Interestingly, adhesion around the hepatoduodenal ligament during the second laparotomy was mild in the ADSC group. We propose two possible mechanisms that would explain the reduced adhesion around the liver hilum in the ADSC group: (1) inflammation around the damaged and anastomosed bile duct was reduced by ADSCs as we already described, and (2) the ADSC sheet acted as a physical barrier on the damaged bile duct and suppressed adhesion. A similar mechanism using a sodium hyaluronate-based bioresorbable membrane has been reported [25] and already adopted in a clinical setting.
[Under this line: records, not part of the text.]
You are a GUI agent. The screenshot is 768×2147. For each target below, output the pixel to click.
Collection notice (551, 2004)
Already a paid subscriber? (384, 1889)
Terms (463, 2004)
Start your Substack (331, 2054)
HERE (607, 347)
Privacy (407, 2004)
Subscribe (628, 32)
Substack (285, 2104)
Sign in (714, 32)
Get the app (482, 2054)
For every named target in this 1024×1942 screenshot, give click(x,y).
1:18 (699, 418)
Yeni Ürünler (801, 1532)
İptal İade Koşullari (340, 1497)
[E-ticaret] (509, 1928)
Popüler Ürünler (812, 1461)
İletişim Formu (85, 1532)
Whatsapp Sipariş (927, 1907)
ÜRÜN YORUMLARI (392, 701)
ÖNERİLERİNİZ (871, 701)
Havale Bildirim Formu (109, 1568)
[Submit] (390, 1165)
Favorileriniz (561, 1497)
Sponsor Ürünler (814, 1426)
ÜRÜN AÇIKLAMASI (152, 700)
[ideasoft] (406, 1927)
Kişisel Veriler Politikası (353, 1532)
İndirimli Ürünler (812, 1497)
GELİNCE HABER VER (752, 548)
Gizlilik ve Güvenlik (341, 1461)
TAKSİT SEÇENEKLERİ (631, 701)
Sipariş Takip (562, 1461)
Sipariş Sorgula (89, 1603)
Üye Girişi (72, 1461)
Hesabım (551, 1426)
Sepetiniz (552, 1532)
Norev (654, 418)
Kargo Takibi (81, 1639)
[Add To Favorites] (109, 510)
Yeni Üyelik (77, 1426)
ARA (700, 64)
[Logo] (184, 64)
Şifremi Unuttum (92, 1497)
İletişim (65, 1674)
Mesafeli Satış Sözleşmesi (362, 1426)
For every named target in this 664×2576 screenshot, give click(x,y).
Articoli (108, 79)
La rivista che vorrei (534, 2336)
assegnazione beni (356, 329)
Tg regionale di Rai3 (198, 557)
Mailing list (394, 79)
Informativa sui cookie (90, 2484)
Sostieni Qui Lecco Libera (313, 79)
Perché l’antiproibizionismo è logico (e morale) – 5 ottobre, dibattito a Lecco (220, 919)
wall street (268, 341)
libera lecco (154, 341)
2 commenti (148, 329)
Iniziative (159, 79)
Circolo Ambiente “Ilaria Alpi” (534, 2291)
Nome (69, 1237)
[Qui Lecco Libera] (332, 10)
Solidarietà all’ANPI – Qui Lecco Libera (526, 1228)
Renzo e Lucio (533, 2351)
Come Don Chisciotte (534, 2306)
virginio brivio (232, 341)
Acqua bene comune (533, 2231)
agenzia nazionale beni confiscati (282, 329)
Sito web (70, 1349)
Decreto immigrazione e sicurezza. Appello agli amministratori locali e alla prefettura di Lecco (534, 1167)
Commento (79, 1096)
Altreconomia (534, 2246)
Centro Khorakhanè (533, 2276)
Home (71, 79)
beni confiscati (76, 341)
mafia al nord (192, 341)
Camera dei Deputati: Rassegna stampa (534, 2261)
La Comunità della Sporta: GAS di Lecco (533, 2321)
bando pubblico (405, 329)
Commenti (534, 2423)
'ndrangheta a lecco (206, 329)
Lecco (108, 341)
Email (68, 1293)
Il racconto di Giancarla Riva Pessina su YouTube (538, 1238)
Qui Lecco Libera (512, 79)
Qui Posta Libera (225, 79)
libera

To the best of our knowledge, this is the first study to show the effect of ADSCs on healing of biliary anastomosis. Although there were advantages in our study, such as an autologous cell source, large animal experiment, and secured biliary anastomosis without surgical complications, there were also several limitations. First, our animal model was the duct-to-duct biliary reconstruction model and not the biliary stricture model. This was because BAS did not occur during the follow-up period of 14 days. Long-term follow-up may be required to evaluate the occurrence of BAS. Thus, the efficacy of ADSCs in preventing anastomotic strictures still remains unclear. In a future study, we plan to investigate the long-term effect of ADSC sheets beyond 14 days after surgery. Second, further studies are needed to establish the required number of ADSCs to constantly improve the hypertrophic change at the biliary anastomotic site.

In conclusion, we showed that autologous ADSC transplantation reduced the hypertrophic change at the biliary anastomotic site, and that cell sheet technology is a reasonable approach for administering ADSCs to a biliary anastomotic site. Further studies are necessary to reveal the molecular mechanisms involved.

Funding

This work was not funded by any educational or commercial organization.

Declaration of Competing Interest

The authors declare no conflict of interest.